■ What you will do ■
Copy out the records from the line containing "You are a computer-use" through the line containing "tap(159, 65)", both included, multiplying each coordinate in the answers by 2.4 and rounding to whole numbers, with halves rounded up. Keep every other number unchanged, and leave the pictures out.

■ Extracted entries ■
* * *
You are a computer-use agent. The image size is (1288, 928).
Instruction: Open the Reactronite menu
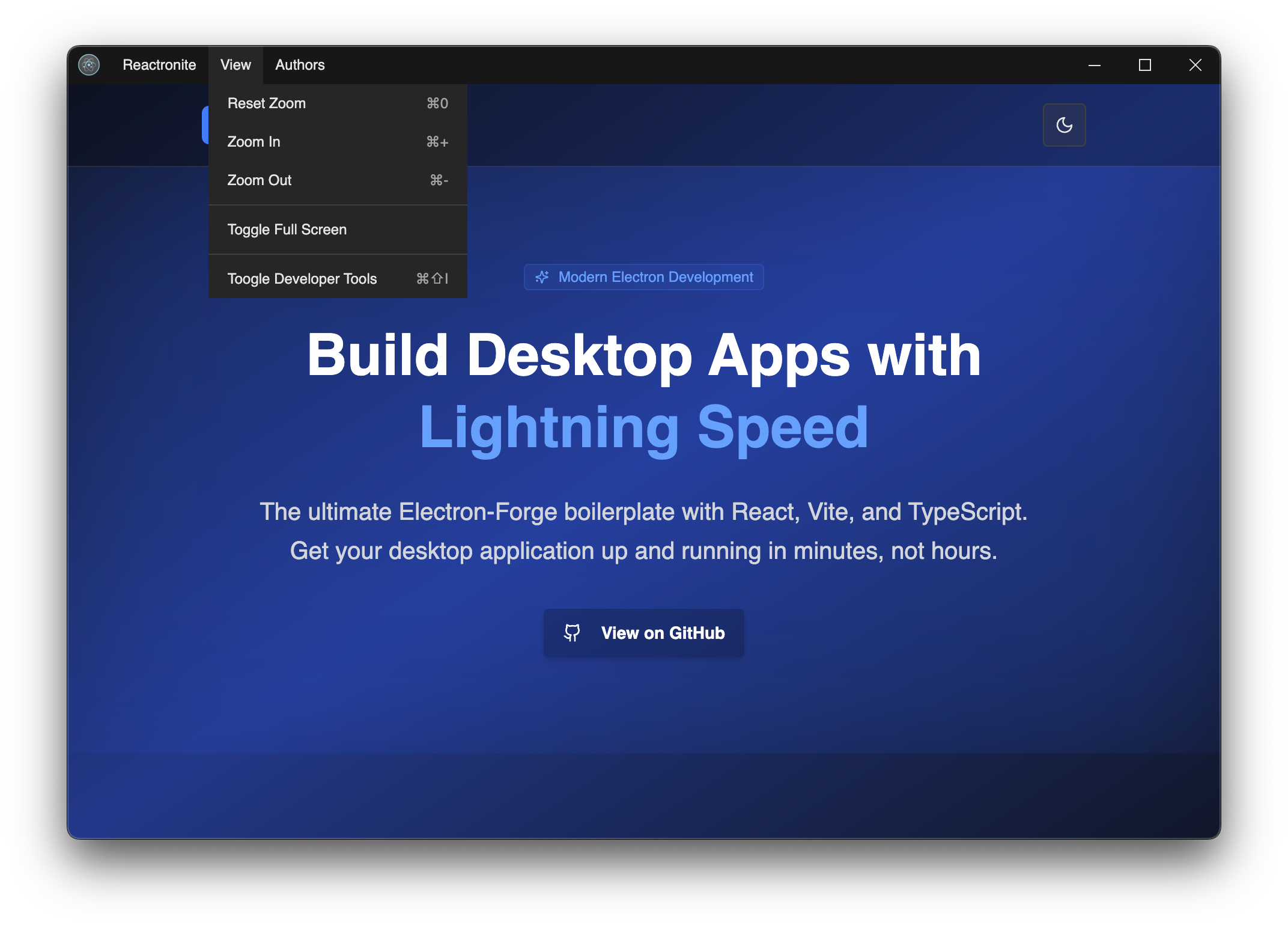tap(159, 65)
* * *
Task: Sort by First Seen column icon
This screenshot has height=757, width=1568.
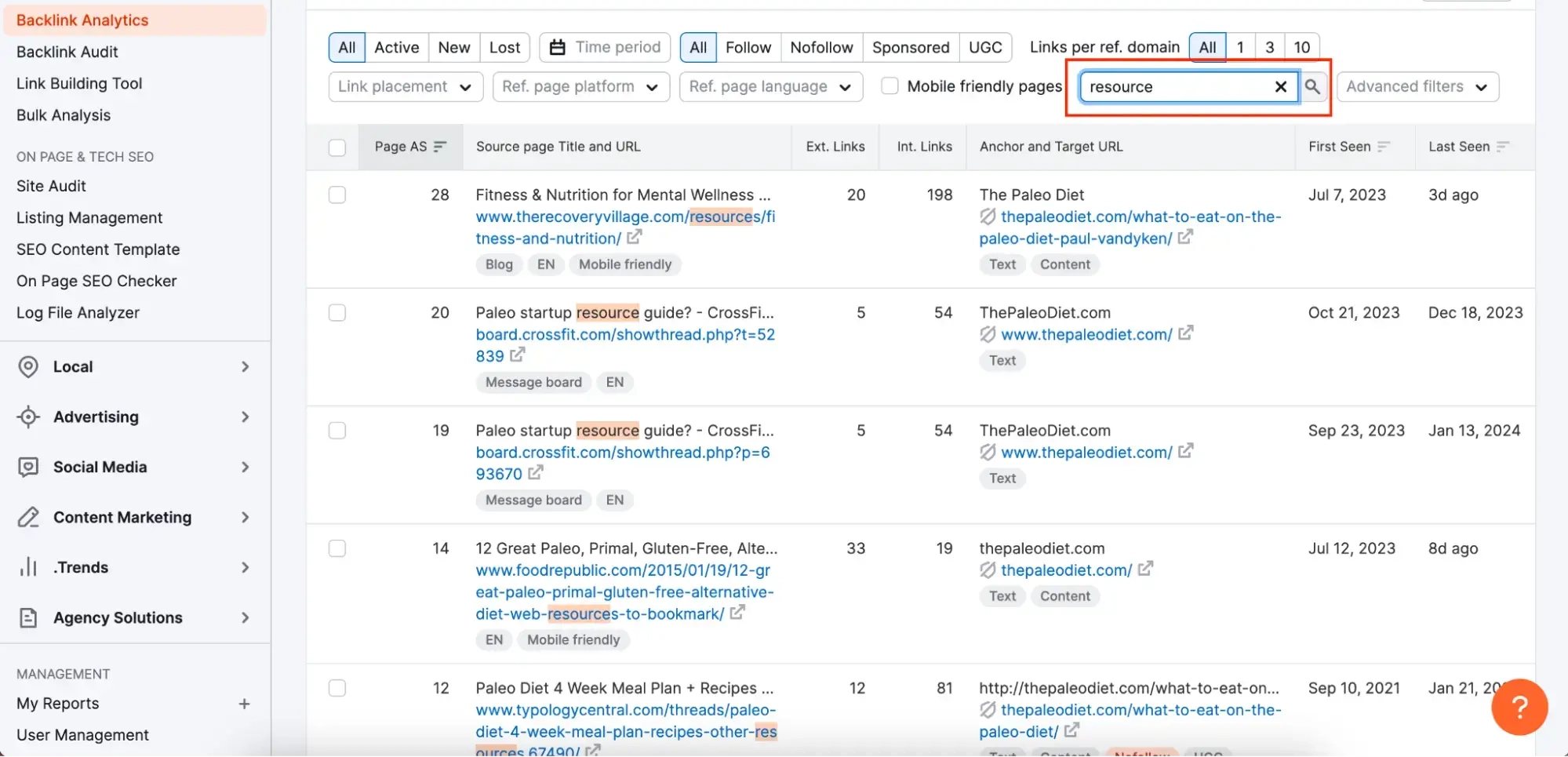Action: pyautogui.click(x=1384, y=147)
* * *
■ Solution ■
You are a computer-use agent. The image size is (1288, 928).
Instruction: Open the Reactronite menu
tap(382, 156)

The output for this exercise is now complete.